#### Task to complete:
Figure out how many lines of the listing include the string "handle"; the reply is only that number.

#### Data to examine:

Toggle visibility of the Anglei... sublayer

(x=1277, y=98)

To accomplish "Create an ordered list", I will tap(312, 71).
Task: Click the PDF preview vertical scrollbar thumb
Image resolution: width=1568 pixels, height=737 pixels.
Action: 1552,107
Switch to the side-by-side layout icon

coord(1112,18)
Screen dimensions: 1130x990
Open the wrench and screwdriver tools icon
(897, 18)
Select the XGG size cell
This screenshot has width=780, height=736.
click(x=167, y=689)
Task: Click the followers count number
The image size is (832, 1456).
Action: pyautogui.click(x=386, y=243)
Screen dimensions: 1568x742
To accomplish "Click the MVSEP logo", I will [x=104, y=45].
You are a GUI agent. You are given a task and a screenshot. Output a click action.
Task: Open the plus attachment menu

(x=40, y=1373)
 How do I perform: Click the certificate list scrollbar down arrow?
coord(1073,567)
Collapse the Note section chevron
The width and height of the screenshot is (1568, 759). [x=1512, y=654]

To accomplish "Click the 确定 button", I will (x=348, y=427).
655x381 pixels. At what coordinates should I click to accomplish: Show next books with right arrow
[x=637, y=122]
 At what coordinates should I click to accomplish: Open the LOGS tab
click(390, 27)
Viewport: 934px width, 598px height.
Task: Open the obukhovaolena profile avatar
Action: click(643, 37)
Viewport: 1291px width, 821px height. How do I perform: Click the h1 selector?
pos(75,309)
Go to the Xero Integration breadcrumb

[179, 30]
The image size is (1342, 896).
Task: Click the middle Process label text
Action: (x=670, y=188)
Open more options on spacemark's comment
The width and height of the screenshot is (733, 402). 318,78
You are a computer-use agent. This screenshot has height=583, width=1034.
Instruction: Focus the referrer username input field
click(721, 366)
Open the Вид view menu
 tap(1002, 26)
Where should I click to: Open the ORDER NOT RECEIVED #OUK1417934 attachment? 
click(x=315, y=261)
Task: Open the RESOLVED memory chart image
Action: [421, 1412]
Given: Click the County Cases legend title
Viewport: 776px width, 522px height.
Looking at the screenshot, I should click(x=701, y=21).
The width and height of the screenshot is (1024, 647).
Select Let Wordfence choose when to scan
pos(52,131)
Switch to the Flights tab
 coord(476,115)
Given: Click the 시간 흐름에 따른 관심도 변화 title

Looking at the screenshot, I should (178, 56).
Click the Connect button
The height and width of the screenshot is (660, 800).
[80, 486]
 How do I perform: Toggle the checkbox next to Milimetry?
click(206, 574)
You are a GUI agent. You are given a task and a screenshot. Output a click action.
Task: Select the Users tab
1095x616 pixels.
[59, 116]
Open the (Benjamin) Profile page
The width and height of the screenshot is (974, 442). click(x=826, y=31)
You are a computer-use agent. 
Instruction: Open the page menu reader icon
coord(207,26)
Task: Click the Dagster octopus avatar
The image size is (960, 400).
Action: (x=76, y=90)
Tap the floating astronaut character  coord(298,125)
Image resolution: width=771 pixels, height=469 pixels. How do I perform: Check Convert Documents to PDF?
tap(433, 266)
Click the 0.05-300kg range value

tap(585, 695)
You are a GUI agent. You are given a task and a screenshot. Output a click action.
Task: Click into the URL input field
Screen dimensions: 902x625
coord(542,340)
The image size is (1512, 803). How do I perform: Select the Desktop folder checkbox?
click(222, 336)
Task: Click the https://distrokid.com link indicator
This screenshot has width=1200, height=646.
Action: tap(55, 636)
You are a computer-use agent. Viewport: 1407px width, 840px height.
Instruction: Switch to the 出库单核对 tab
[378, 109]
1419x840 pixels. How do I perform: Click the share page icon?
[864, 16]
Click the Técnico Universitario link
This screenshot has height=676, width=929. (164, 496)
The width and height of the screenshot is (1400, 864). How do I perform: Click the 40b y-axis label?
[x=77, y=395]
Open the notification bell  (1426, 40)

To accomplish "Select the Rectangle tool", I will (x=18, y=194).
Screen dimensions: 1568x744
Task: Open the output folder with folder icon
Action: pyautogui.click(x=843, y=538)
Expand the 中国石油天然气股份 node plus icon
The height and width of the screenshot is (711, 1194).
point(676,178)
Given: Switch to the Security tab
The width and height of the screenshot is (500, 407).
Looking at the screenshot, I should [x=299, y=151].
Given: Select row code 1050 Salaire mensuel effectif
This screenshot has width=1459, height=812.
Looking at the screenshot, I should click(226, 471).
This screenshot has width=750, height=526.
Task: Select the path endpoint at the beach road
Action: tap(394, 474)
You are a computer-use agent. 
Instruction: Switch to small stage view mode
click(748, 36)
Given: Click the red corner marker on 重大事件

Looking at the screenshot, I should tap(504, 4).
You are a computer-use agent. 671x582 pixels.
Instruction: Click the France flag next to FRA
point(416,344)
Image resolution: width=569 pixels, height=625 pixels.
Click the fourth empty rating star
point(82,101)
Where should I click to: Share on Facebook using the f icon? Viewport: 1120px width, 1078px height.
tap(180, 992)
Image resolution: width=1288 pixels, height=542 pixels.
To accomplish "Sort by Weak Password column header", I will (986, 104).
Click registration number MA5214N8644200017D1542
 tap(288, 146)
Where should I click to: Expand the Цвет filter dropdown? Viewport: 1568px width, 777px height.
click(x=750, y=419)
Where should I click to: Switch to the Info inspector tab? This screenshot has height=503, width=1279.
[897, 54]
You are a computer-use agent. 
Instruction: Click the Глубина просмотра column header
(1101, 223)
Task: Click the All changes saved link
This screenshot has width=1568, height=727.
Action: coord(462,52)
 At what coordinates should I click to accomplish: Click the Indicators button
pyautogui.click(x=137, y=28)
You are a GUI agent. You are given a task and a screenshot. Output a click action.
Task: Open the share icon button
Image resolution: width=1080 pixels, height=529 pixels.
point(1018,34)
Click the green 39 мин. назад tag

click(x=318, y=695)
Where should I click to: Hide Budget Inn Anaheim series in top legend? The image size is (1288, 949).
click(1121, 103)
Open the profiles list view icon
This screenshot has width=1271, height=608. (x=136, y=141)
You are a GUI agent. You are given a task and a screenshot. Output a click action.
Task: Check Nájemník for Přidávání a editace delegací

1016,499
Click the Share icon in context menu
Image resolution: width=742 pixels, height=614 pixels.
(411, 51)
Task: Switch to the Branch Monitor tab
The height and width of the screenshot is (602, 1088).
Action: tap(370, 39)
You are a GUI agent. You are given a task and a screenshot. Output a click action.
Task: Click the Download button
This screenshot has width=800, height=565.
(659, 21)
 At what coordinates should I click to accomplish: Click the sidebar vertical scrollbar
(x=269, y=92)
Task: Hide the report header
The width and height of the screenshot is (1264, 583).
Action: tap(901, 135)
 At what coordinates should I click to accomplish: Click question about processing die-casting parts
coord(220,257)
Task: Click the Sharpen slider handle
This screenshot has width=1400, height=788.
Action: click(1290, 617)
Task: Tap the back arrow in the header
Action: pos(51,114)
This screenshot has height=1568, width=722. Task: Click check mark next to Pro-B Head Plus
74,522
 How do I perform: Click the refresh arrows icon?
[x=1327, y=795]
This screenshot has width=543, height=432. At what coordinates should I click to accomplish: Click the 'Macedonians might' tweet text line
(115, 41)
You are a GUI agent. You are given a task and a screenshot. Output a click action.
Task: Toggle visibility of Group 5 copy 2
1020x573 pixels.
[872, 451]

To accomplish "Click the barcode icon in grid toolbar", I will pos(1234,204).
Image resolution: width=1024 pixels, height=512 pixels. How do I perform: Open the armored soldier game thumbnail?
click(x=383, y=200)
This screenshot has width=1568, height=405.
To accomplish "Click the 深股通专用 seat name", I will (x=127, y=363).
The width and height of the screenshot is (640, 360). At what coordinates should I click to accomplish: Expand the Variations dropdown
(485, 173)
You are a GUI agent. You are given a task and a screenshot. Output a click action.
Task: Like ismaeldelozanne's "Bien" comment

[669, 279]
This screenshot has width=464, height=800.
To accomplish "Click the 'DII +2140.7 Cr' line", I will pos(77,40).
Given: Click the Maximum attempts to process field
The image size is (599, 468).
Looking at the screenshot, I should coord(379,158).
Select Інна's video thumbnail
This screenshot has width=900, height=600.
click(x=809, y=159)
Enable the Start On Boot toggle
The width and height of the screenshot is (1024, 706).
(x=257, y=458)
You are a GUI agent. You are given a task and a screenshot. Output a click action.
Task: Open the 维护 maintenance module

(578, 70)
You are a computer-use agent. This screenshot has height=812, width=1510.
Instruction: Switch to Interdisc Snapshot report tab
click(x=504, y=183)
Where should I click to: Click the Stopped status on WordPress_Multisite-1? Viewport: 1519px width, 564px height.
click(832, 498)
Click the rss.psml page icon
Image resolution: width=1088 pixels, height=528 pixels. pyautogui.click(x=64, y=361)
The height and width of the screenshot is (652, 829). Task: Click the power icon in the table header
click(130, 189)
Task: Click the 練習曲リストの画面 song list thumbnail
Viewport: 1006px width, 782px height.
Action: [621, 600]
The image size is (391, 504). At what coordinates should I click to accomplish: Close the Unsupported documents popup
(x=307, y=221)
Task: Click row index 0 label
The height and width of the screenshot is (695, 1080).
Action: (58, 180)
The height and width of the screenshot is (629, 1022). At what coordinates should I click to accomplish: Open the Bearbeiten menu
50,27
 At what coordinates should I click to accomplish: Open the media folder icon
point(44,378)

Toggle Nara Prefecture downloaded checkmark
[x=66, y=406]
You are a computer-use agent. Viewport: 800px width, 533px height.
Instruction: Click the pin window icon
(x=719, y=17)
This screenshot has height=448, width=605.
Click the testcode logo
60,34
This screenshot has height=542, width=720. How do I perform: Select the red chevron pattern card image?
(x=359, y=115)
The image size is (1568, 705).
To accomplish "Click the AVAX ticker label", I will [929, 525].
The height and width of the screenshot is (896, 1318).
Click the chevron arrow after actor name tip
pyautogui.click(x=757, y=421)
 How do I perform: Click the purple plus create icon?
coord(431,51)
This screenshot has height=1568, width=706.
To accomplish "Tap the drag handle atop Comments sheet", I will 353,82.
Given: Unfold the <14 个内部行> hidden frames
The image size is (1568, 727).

#### Written answer:
2